Academy Award winner Sharmeen Obaid Chinoy — Reuters


Academy Award winner Sharmeen Obaid Chinoy — Reuters

The six-episode Ms Marvel miniseries wrapped on Disney+ last month. Sharmeen Obaid-Chinoy, arguably Pakistan’s most accomplished and celebrated artist, directed two episodes, shot in Thailand and dealing with matters of Partition. caught up with the filmmaker recently to discuss her smash foray into the Marvel Cinematic Universe (MCU) and more. Excerpts:

How was it that you got involved with Ms. Marvel and what was the experience like?

Sharmeen Obaid-Chinoy: It is the biggest budget project that I have directed, for sure. It is truly special to be a part of the filmmaking team that brought Kamala Khan to life and changed the way we all see superheroes—especially women superheroes. So much of my own world, life and experience have been brought into the MCU through Ms. Marvel with the sets and locations, textures and fabrics, music, food, and culture. I loved the fact that I had free reign in creating this brand-new world for Kamala Khan. I think there was a method to Marvel’s madness in bringing me on for Episodes 4 and 5.

Just before the pandemic hit, I flew to L.A. and met with the Marvel President [and executives] and gave a detailed presentation right down to what Kamala should be wearing. I thought about how this superhero would change the way my own daughters see superheroes and see themselves in this divisive world that we live in.

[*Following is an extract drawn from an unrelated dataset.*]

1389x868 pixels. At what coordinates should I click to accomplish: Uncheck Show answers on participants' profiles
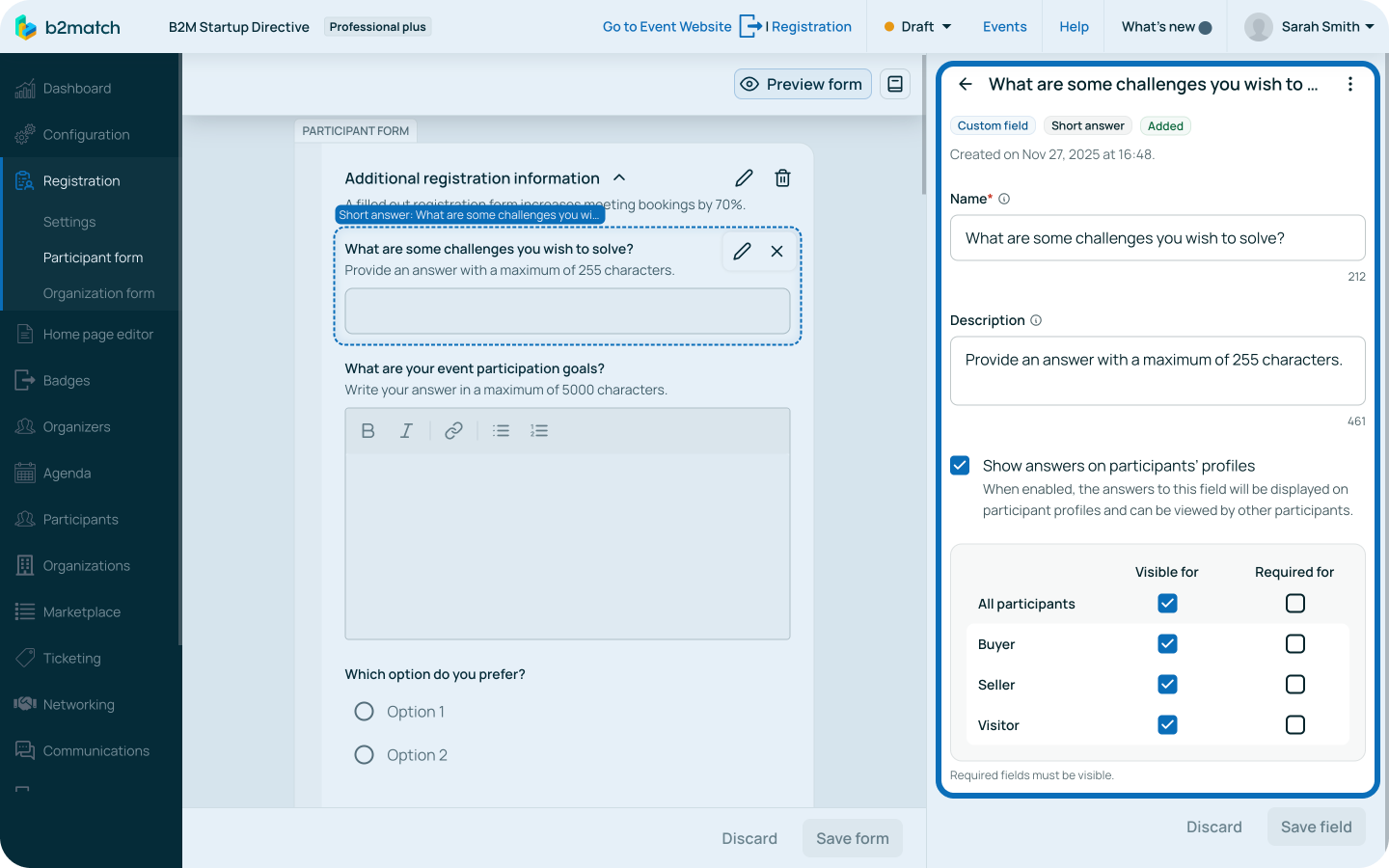coord(960,465)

I thought about how I’d want to shape the character and how I would bring authentic voices to help Kamala tell her story.

You’re an award-winning documentary filmmaker, and you also directed the animated 3 Bahadurs. What were the challenges you faced as a filmmaker transitioning to live-action fiction and what were the challenges you experienced in this particular genre?

Sharmeen Obaid-Chinoy: Doing Ms. Marvel came with the enormous sense of responsibility to tell the story—of my city, my country, of Partition—in the manner it deserves. Things I have done in my life prepared me to tell this story. When you make documentary films you’re always trying to figure out what the story is and how it’s going to end. It’s almost like a mystery in some ways.

In narrative filmmaking, you’re handed a script. You know how the film ends. Initially, I had to do a lot of homework: How do we work with stunts and visual effects to tell this story that has a large cast of characters? Marvel did a wonderful job of orientation, bringing me in to meet with different teams. I gained an understanding of what technology was being used in the effects, working with stunts, and how the fights would be choreographed. We did a lot of preproduction and when the call to action came, I was ready to go.

You were born and raised in Karachi and worked tirelessly on the Citizen Archives of Pakistan. How did these aspects of your life affect both of your episodes?

Sharmeen Obaid-Chinoy: I grew up listening to stories of Partition and 15 years ago I started the Citizen Archives of Pakistan, whose sole aim has been to collect Partition stories. When she was on the railway platform, I wanted Kamala to feel as if she was listening to snatched-off real conversations. We have never really shown Partition—one of the largest mass migrations in the world—in Hollywood, and we have rarely ever shown it otherwise.

To show it as part of the MCU meant that we had a greater responsibility to tell that story in the truest manner. So when you bring superheroes into that world you have to bear witness to that history in the most authentic manner. When Kamala entered the Partition period and walked onto that platform I recreated every frame from a photograph from 1947. In recreating Karachi, I thought about all the landmarks that I had visited when I was growing up and the things that meant most to me. I wanted the audience to walk the streets of Karachi through my lens. Karachi is always seen through this yellow filter, and I wanted people to see what Karachi is, bright and colorful and vivacious.

What was the experience like of working with such a big studio and how do you feel this will potentially affect your future work as an artist?

Sharmeen Obaid-Chinoy: I’m looking at several narrative projects now. I remember one day standing on set looking around and seeing the chaos that ensues when you have multiple teams, having to film with effects and stunts, all while having to work on a dramatic scene. I thought this has the same energy I feel when I’m on a documentary—chasing a character, doing a sequence where a character is on the run from someone. The thrill of capturing the story is very much the same.

Ms Marvel episodes have been playing in local theaters. How do you feel about the response to the show here in Pakistan?

Sharmeen Obaid-Chinoy: Pakistan has embraced Ms. Marvel in the most wonderful way. It is a true celebration of our culture, our food, our language, our music, and who we are as a people. For the first time in Hollywood, Pakistan has emerged with the same vibrancy we see on our streets. I think Pakistanis are celebrating a superhero they feel connected to.

Can you talk about some of your upcoming projects?

Sharmeen Obaid-Chinoy: I’m particularly excited about a number of projects we are developing for the 75th year of Pakistan’s anniversary. We are creating hybrid versions of the [immersive installation] Home 1947, which we released five years ago, and we are taking them around the world.

Ahmed is a freelance contributor based in Islamabad.